Des Français et (encore plus) des sympathisants LR opposés à toute alliance électorale pour les prochaines élections européennes

L’accès au pouvoir du Front National dépendra aussi de sa capacité à élargir son socle électoral ce qui pose la question (fondamentale) des alliances électorales dans un contexte où 27% (-1) des Français considèrent qu’il faut le combattre, 27% (+4) qu’il faut refuser tout accord politique avec lui contre 22 % (-1) qui considèrent qu’il faudrait faire des alliances électorales avec lui selon les circonstances et 9% (-2) qu’il faudrait le traiter désormais comme un allié en passant avec lui une alliance électorale globale.

Ainsi, les Français dans leur ensemble (64%) et de manière encore plus prononcée les sympathisants LR (70%) se déclarent opposés à un accord électoral entre Les Républicains et le Front National dans la perspective des élections européennes de 2019, quand 7 sympathisants frontistes (71%) sur 10 y sont favorables. 

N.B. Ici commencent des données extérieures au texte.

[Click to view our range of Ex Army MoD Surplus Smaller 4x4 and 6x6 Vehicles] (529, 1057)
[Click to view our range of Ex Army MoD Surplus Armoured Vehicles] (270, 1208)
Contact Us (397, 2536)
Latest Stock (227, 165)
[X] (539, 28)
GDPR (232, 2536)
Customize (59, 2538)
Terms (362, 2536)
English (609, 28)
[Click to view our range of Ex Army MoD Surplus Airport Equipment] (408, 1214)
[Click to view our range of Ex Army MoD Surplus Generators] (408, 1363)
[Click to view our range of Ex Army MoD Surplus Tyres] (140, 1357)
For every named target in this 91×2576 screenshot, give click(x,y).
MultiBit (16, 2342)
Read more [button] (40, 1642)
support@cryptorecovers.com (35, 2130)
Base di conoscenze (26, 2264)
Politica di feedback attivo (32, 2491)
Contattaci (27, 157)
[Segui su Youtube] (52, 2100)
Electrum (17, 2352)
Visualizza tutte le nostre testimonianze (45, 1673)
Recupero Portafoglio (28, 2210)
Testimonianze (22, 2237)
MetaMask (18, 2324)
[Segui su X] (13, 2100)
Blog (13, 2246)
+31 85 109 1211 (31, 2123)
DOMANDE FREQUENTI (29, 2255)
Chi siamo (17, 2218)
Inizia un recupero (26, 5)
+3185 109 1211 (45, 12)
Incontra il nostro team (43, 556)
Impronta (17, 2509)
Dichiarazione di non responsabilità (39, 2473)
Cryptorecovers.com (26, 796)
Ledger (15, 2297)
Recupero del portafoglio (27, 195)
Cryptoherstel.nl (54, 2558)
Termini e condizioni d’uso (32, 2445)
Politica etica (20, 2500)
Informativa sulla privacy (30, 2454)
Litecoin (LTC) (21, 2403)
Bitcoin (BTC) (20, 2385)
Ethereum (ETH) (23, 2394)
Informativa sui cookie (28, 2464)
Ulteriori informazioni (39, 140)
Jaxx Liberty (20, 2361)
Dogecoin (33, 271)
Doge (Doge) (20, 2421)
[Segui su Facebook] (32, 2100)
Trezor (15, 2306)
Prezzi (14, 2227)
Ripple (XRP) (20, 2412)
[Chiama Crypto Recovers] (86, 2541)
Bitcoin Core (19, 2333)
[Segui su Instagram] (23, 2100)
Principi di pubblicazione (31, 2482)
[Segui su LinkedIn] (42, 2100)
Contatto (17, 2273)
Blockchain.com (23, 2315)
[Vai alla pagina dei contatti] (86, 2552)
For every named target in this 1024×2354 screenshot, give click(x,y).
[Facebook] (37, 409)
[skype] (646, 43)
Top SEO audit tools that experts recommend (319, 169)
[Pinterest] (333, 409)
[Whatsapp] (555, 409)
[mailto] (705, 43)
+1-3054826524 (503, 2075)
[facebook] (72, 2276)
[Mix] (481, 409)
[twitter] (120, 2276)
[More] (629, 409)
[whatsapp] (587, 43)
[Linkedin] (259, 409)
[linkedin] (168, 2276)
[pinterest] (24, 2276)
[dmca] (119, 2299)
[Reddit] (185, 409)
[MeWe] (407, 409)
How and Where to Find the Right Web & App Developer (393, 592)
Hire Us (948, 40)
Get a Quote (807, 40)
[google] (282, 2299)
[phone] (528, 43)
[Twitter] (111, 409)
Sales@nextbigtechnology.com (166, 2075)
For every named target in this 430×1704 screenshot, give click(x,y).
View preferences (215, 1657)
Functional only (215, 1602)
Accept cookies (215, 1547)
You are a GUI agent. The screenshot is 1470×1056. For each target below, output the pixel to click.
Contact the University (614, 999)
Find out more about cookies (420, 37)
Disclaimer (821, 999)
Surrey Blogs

Voir l'ensemble des résultats ci-dessous : 

Source : Kantar Public

Notes de la rédaction

Étude Kantar Sofres-onepoint réalisée en face à face, du 22 au 26 février 2018, pour Le MondeFrance Info, LCP et Public Sénat auprès d'un échantillon de 1000 personnes représentatif de la population âgée de 18 ans et plus. Méthode des quotas (sexe, âge, profession de la personne de référence) et startification par région et catégorie d'agglomération.